**Listed entries:**
———

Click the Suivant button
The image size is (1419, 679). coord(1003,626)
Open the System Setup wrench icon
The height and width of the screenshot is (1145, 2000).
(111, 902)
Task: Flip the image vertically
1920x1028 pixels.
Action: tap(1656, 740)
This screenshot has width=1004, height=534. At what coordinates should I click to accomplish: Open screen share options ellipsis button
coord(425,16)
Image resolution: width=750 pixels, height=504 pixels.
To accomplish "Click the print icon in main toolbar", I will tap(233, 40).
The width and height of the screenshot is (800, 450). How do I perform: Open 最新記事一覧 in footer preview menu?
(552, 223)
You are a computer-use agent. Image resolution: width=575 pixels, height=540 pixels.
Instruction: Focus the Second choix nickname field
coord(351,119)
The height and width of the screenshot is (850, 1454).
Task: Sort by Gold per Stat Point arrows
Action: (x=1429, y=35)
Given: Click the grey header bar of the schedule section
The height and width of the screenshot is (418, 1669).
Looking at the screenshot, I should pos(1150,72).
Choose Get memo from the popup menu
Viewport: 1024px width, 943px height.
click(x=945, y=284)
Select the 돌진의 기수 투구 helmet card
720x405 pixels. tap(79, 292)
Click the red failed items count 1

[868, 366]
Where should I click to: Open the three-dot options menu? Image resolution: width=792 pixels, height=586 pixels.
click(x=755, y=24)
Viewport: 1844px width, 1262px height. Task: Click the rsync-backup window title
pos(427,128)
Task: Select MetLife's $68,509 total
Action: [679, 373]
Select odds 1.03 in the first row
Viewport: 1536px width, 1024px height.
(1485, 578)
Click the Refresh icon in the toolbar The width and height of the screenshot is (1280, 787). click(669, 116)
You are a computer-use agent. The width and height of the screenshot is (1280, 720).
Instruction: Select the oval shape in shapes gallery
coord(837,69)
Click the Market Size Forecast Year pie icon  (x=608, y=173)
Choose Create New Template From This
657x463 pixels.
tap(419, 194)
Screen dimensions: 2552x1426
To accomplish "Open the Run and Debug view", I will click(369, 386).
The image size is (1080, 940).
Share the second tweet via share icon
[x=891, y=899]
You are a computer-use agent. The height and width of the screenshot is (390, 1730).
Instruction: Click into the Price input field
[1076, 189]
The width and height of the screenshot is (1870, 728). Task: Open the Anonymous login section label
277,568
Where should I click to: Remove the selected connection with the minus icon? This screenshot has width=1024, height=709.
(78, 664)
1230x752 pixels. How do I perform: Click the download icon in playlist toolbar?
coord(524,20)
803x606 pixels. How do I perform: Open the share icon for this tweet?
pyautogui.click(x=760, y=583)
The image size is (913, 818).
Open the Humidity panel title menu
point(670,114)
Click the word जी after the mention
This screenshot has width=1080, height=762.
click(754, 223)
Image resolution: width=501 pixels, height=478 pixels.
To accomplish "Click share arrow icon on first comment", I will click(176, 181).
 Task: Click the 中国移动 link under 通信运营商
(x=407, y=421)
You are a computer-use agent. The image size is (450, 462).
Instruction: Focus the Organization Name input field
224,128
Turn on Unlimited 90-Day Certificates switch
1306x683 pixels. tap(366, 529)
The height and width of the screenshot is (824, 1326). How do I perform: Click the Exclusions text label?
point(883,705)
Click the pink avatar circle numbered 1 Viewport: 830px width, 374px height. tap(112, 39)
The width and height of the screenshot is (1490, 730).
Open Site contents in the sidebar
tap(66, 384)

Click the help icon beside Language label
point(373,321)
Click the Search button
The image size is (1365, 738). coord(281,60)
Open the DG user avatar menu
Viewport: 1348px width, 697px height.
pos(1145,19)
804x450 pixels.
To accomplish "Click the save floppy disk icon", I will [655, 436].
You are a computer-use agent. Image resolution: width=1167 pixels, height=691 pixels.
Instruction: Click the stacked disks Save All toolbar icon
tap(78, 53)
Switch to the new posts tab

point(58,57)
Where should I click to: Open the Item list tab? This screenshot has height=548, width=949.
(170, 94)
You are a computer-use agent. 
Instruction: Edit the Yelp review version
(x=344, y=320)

———

**Directions for this task:** Please retype the data above exactly, including every line.

**Exercise solution:**
Click the Suivant button
The image size is (1419, 679). coord(1003,626)
Open the System Setup wrench icon
The height and width of the screenshot is (1145, 2000).
(111, 902)
Task: Flip the image vertically
1920x1028 pixels.
Action: tap(1656, 740)
This screenshot has width=1004, height=534. At what coordinates should I click to accomplish: Open screen share options ellipsis button
coord(425,16)
Image resolution: width=750 pixels, height=504 pixels.
To accomplish "Click the print icon in main toolbar", I will tap(233, 40).
The width and height of the screenshot is (800, 450). How do I perform: Open 最新記事一覧 in footer preview menu?
(552, 223)
You are a computer-use agent. Image resolution: width=575 pixels, height=540 pixels.
Instruction: Focus the Second choix nickname field
coord(351,119)
The height and width of the screenshot is (850, 1454).
Task: Sort by Gold per Stat Point arrows
Action: (x=1429, y=35)
Given: Click the grey header bar of the schedule section
The height and width of the screenshot is (418, 1669).
Looking at the screenshot, I should pos(1150,72).
Choose Get memo from the popup menu
Viewport: 1024px width, 943px height.
click(x=945, y=284)
Select the 돌진의 기수 투구 helmet card
720x405 pixels. tap(79, 292)
Click the red failed items count 1

[868, 366]
Where should I click to: Open the three-dot options menu? Image resolution: width=792 pixels, height=586 pixels.
click(x=755, y=24)
Viewport: 1844px width, 1262px height. Task: Click the rsync-backup window title
pos(427,128)
Task: Select MetLife's $68,509 total
Action: [679, 373]
Select odds 1.03 in the first row
Viewport: 1536px width, 1024px height.
(1485, 578)
Click the Refresh icon in the toolbar The width and height of the screenshot is (1280, 787). click(669, 116)
You are a computer-use agent. The width and height of the screenshot is (1280, 720).
Instruction: Select the oval shape in shapes gallery
coord(837,69)
Click the Market Size Forecast Year pie icon  (x=608, y=173)
Choose Create New Template From This
657x463 pixels.
tap(419, 194)
Screen dimensions: 2552x1426
To accomplish "Open the Run and Debug view", I will click(369, 386).
The image size is (1080, 940).
Share the second tweet via share icon
[x=891, y=899]
You are a computer-use agent. The height and width of the screenshot is (390, 1730).
Instruction: Click into the Price input field
[1076, 189]
The width and height of the screenshot is (1870, 728). Task: Open the Anonymous login section label
277,568
Where should I click to: Remove the selected connection with the minus icon? This screenshot has width=1024, height=709.
(78, 664)
1230x752 pixels. How do I perform: Click the download icon in playlist toolbar?
coord(524,20)
803x606 pixels. How do I perform: Open the share icon for this tweet?
pyautogui.click(x=760, y=583)
The image size is (913, 818).
Open the Humidity panel title menu
point(670,114)
Click the word जी after the mention
This screenshot has width=1080, height=762.
click(754, 223)
Image resolution: width=501 pixels, height=478 pixels.
To accomplish "Click share arrow icon on first comment", I will click(176, 181).
 Task: Click the 中国移动 link under 通信运营商
(x=407, y=421)
You are a computer-use agent. The image size is (450, 462).
Instruction: Focus the Organization Name input field
224,128
Turn on Unlimited 90-Day Certificates switch
1306x683 pixels. tap(366, 529)
The height and width of the screenshot is (824, 1326). How do I perform: Click the Exclusions text label?
point(883,705)
Click the pink avatar circle numbered 1 Viewport: 830px width, 374px height. tap(112, 39)
The width and height of the screenshot is (1490, 730).
Open Site contents in the sidebar
tap(66, 384)

Click the help icon beside Language label
point(373,321)
Click the Search button
The image size is (1365, 738). coord(281,60)
Open the DG user avatar menu
Viewport: 1348px width, 697px height.
pos(1145,19)
804x450 pixels.
To accomplish "Click the save floppy disk icon", I will [655, 436].
You are a computer-use agent. Image resolution: width=1167 pixels, height=691 pixels.
Instruction: Click the stacked disks Save All toolbar icon
tap(78, 53)
Switch to the new posts tab

point(58,57)
Where should I click to: Open the Item list tab? This screenshot has height=548, width=949.
(170, 94)
You are a computer-use agent. 
Instruction: Edit the Yelp review version
(x=344, y=320)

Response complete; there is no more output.